→ Brief
Every record that follows must be given again exactly.

→ Recorded data
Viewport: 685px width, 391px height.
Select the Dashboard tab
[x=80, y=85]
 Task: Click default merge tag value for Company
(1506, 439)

→ Written solution
Viewport: 685px width, 391px height.
Select the Dashboard tab
[x=80, y=85]
 Task: Click default merge tag value for Company
(1506, 439)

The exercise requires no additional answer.